Latvia's economy has weathered recent shocks and is regaining growth momentum. In 2023, geopolitical uncertainty, high prices and rising interest rates led to a 0.9% GDP contraction, with declines in private consumption, exports and imports offset by rises in government spending and investment. Inflation eased in 2024, but the economy contracted in H1 before expanding in H2, resulting in flat annual GDP. Private consumption and exports grew modestly; government consumption and investment fell.
In Latvia 99.8% of all individual merchants and commercial companies are SMEs and 94.1% of SMEs were micro-sized. In the Latvian ‘non-financial business economy’, SMEs account for 69.8% of value-added and 76.2% of employment, significantly higher than the respective EU averages of 53.1% and 65%.
In 2024, the interest rate for SMEs stood at 7.46%, approximately 20% higher than in 2023, when the rate was 6.21%. In contrast, the interest rate for large firms in 2024 was 6.05%, reflecting a 3.6% increase compared to 2023, when it stood at 5.84%. The interest rate spread in 2024 was 1.41 percentage points, compared to 0.37 percentage points in 2023. Consequently, the spread widened by 281.08%. This increase in interest rates for SMEs is primarily attributable to the active participation in lending by medium- and large-sized domestic banks, which typically apply higher rates than their major international counterparts. Overall, the situation should be regarded positively, as the involvement of these mid-tier and smaller banks has significantly enhanced access to financing for small and medium-sized enterprises, thereby supporting their growth and competitiveness.
The number of SME insolvencies has fallen sharply since 2009 – from 2 202 cases to 242 in 2024, showing improved financial discipline and effective state support.
The establishment of Altum in 2014 as a national development finance institution has significantly enhanced SME access to a comprehensive range of financial instruments, including loans, guarantees, and equity, thereby addressing market failures through the effective utilisation of EU Structural Funds.

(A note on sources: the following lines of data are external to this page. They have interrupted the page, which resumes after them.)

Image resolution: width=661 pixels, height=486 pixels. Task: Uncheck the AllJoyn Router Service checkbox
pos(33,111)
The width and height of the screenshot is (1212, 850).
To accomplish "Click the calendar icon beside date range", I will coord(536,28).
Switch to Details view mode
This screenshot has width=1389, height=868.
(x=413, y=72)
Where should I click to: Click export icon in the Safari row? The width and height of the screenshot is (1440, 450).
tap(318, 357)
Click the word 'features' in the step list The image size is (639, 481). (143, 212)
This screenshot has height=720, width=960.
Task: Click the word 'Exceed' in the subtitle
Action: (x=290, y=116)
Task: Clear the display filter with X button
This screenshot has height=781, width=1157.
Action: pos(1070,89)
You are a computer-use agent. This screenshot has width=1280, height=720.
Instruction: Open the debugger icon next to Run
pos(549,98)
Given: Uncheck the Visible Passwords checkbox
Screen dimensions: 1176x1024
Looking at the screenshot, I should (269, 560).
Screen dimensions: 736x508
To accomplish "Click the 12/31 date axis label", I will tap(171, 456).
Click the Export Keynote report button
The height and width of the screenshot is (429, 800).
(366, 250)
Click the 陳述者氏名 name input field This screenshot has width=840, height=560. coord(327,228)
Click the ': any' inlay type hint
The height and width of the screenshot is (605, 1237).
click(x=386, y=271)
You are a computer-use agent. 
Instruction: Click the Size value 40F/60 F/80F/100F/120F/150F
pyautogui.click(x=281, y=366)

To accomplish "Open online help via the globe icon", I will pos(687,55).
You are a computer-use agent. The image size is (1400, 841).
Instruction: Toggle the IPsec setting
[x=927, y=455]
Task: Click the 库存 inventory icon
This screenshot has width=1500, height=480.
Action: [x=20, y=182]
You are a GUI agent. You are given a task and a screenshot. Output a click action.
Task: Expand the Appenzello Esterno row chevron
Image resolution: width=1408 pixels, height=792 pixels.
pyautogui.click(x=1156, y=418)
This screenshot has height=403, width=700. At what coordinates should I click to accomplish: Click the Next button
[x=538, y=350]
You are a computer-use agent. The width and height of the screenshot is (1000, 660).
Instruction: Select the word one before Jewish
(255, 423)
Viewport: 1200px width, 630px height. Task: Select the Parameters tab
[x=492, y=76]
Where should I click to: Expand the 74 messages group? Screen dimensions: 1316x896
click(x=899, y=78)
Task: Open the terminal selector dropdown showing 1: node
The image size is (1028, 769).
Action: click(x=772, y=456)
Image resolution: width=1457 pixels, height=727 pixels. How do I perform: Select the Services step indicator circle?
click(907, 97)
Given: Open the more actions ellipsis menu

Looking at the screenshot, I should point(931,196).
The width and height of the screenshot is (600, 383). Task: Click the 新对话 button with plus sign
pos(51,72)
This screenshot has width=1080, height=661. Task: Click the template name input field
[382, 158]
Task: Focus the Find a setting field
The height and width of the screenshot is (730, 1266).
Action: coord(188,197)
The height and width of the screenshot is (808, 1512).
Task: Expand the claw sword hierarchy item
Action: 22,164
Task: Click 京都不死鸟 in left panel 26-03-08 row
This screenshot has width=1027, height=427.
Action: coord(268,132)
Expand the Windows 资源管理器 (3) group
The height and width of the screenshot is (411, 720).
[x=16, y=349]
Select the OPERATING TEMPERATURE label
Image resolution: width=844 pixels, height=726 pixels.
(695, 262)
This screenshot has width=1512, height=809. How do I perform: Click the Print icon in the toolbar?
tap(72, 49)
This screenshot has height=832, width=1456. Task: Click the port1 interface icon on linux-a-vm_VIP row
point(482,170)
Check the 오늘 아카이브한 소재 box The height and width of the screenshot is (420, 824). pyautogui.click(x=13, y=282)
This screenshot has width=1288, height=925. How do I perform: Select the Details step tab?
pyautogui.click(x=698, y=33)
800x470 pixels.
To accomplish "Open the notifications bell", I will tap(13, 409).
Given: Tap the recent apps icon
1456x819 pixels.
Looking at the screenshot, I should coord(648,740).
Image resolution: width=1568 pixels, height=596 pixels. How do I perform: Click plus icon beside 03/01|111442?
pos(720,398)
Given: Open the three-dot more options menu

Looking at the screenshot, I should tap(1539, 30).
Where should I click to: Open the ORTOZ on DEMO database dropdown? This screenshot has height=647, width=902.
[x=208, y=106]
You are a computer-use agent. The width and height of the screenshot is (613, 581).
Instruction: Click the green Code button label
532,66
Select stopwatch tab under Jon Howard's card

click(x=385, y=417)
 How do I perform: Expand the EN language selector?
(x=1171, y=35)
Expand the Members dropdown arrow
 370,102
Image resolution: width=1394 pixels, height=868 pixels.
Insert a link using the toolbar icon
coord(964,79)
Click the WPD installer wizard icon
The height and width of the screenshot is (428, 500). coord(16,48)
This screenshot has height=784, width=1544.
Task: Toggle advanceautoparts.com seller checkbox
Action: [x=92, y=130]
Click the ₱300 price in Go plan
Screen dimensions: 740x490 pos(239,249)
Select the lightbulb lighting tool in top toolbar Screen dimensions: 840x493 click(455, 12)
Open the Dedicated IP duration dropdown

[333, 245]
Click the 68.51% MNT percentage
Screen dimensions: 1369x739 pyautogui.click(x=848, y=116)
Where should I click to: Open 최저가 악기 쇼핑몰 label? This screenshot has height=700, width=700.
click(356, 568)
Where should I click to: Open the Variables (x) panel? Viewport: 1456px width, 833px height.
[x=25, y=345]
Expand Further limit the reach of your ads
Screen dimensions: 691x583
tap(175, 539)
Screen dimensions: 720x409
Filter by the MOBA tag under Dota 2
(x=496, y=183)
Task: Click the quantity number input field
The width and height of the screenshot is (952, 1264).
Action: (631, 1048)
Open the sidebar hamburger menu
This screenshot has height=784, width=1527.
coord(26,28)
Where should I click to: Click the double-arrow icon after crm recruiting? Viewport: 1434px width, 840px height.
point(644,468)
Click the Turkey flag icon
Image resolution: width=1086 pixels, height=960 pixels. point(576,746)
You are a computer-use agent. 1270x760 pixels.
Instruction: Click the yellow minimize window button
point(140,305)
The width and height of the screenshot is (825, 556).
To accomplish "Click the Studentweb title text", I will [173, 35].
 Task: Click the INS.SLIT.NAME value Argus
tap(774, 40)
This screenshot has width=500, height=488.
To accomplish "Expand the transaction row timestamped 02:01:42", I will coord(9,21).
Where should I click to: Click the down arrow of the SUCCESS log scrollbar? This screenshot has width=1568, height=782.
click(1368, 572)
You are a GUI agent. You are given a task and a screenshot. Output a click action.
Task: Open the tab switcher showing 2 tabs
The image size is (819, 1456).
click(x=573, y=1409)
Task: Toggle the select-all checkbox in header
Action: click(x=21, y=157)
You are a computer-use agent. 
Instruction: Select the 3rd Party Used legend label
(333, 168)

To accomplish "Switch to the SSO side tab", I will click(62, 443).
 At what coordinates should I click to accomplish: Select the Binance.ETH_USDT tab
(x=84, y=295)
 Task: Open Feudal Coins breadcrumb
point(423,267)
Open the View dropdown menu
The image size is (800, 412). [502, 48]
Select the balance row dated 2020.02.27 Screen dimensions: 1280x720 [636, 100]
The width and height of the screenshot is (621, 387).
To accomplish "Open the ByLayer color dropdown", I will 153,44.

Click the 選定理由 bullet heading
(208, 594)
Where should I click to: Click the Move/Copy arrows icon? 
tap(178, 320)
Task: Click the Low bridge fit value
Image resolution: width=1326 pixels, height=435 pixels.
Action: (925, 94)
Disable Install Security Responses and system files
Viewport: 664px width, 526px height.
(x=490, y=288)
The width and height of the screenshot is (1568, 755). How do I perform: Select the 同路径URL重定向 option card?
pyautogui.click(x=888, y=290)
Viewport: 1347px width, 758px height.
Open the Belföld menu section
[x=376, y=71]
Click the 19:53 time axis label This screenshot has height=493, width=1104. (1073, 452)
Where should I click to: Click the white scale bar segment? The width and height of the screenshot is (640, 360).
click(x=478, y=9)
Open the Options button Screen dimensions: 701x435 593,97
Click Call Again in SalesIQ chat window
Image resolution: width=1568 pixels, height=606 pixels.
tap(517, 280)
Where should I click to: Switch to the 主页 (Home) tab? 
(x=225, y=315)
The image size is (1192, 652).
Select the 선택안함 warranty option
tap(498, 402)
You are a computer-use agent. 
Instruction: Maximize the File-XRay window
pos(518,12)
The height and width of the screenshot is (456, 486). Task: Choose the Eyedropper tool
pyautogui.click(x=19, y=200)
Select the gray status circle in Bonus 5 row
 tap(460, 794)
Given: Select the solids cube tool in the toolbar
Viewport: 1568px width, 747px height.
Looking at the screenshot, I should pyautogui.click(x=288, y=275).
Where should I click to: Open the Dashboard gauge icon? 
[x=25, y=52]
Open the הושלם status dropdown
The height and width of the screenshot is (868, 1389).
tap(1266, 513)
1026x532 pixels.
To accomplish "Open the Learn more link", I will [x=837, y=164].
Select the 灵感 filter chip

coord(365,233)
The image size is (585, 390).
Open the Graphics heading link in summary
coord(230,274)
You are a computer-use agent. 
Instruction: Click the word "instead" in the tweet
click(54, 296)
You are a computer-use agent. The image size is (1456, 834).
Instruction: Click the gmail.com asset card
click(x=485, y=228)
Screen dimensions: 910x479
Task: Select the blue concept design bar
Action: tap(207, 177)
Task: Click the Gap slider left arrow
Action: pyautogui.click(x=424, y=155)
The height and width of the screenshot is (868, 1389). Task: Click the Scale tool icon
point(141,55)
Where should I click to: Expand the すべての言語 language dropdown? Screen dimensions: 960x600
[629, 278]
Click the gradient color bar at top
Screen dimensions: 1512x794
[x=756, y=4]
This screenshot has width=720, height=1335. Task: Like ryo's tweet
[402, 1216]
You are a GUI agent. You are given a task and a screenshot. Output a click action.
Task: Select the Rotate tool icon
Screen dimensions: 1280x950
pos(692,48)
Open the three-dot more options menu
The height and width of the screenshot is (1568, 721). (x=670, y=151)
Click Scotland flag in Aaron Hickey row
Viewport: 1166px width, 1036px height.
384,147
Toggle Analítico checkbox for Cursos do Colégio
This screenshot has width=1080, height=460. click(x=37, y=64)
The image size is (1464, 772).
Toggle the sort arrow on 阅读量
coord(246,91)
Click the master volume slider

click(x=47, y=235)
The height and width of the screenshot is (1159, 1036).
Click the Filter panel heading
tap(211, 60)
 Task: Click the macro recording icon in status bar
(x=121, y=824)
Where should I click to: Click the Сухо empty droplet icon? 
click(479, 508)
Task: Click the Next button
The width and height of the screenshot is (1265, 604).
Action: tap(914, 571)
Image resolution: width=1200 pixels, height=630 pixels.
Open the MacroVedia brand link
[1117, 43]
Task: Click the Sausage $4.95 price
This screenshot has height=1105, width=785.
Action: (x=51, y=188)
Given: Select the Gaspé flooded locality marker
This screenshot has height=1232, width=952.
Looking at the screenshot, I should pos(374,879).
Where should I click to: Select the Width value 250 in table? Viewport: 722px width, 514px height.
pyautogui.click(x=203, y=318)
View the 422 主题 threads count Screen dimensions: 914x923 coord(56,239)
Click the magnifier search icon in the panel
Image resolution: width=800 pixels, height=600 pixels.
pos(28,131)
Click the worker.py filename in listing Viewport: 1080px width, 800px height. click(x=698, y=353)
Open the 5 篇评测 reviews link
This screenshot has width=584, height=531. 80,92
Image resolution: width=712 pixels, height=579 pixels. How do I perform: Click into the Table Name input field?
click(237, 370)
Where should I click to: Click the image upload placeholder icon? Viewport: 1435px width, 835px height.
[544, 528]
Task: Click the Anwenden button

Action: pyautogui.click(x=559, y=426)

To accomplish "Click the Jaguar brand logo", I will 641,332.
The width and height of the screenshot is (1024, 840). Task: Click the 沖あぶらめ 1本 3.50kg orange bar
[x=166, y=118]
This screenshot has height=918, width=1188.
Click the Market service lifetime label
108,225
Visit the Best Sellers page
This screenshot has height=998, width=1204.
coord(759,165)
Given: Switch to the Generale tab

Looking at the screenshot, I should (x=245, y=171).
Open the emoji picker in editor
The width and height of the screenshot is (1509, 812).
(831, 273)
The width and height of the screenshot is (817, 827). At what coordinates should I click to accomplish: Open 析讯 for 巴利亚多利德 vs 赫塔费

Key initiatives include:
Altum’s credit guarantee programme, operational since 2016 and backed by over 80 million EUR in EU funding, has issued 440 guarantees worth 24.7 million EUR by October 2025, enabling SMEs with limited collateral to secure up to 80% of loan principal.
Energy efficiency loans with capital rebate for businesses: Under the Recovery and Resilience Facility, 53 million EUR has been deployed by Q3 2025 to 487 firms, facilitating energy upgrades and renewable adoption projected to cut CO₂ emissions by 14 527 tonnes annually.
SME Growth Loans: Continued across EU programming periods, SME growth loans have approved 54.1 million EUR for 209 projects by September 2023, with an additional 12.62 million EUR contracted for 37 firms in 2021–2027, leveraging 6.8 million EUR in private funds.
Start-up and microloans, loans for micro companies: The start-up loan programme, active since 2016, has disbursed 18.3 million EUR across 750 loans and 3.1 million EUR in 227 microloans by September 2023; the 2021–2027 measure has supported 515 firms with 24.78 million EUR, including 299 new enterprises.
In line with its 2023 initiative to create and fund the Baltic SME IPO Fund, the Latvian government announced on 29 September 2025 that ALTUM, partnering with Lithuania’s ILTE, has launched the Baltic Capital Markets Acceleration Fund “1 Asset Management” – the region’s first such initiative. Valued at over 50 million EUR, the fund will support Baltic firms preparing for IPOs, accelerate local capital market growth, and benefit from private investments by “1 Asset Management” and “Baltic Partners”.